Clive joined Oxford Nanopore Technologies from the Wellcome Trust Sanger Institute (Cambridge, UK) where he played a key role in the adoption and exploitation of next-generation DNA sequencing platforms. This involved helping to set up the world’s largest single installation of Illumina (formerly Solexa) Genome Analyzers in a production sequencing environment, initially used to pioneer the 1000 Genomes Project.

From early 2003 he was Director of Computational Biology and IT at Solexa Ltd, where he was central to the development and commercialisation of the Genome Analyzer (GA). Solexa was sold to Illumina for $650m in early 2007 after the successful placement and adoption of 12 instruments. The Solexa technology, now commercialised by Illumina, is the market-leading DNA sequencing technology driving the renaissance in DNA-based discovery.

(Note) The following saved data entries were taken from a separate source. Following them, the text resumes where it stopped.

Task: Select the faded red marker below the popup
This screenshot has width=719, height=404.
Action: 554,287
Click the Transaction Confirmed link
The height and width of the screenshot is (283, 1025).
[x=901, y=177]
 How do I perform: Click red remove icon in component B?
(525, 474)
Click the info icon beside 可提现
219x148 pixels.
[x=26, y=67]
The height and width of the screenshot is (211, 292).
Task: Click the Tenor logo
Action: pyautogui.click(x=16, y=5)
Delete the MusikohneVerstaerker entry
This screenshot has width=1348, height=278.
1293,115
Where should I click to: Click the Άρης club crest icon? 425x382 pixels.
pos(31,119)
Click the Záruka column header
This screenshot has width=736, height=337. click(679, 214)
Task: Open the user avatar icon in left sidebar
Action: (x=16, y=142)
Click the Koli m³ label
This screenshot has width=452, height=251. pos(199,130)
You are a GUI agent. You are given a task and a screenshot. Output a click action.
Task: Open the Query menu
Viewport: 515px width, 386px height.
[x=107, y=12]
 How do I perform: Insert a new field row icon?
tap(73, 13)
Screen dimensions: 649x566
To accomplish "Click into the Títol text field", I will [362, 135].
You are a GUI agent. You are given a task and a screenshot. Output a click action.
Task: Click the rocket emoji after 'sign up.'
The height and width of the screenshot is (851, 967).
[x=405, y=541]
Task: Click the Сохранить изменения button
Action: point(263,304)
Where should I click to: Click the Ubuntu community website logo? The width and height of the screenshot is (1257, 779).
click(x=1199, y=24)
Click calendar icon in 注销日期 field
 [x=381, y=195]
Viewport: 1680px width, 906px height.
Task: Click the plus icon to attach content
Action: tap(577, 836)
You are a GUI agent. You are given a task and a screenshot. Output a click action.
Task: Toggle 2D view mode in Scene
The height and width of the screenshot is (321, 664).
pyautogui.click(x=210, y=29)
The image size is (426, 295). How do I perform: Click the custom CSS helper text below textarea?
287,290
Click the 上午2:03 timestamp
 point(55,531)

He has a strong background in computer science and genetics/molecular biology and manages interdisciplinary teams including mechanical engineering, electronics, physics, surface chemistry, electrophysiology, software engineering and applications (of the technology). Clive applies modern agile management techniques to the entire product-development lifecycle.

Clive has also held various management and consulting positions at GlaxoWellcome, Oxford Glycosciences and other EU- and US-based organisations. He has worked at the interface between computing and science, ranging from genetics to proteomics. He holds degrees in Genetics and Computational Biology from the University of York.

2/ James Clarke, responsible for the Research Division at Oxford Nanopore. [mainly Chemistry]

3/ Stuart Reid, VP of Development at Oxford Nanopore. Stuart is responsible for the specification, performance and delivery of the company’s nanopore-based sensing products and applications into the marketplace.

4/ Rosemary Sinclair Dokos leader of the Product Management team that enables the release of novel products and improvements into the field. She has over 10 years of experience in the Life Science market, covering Genomics, Proteomics and Cell Biology.

bamboo2
01/12/2021
15:57
tonsil, did you want a link to the conference?

Try this...



You need to register for the community first to get log in details sorted, takes a moment, then a short form to tick some boxes.

There is a section later on at 8.05pm gmt that should give some idea of updates and new developments.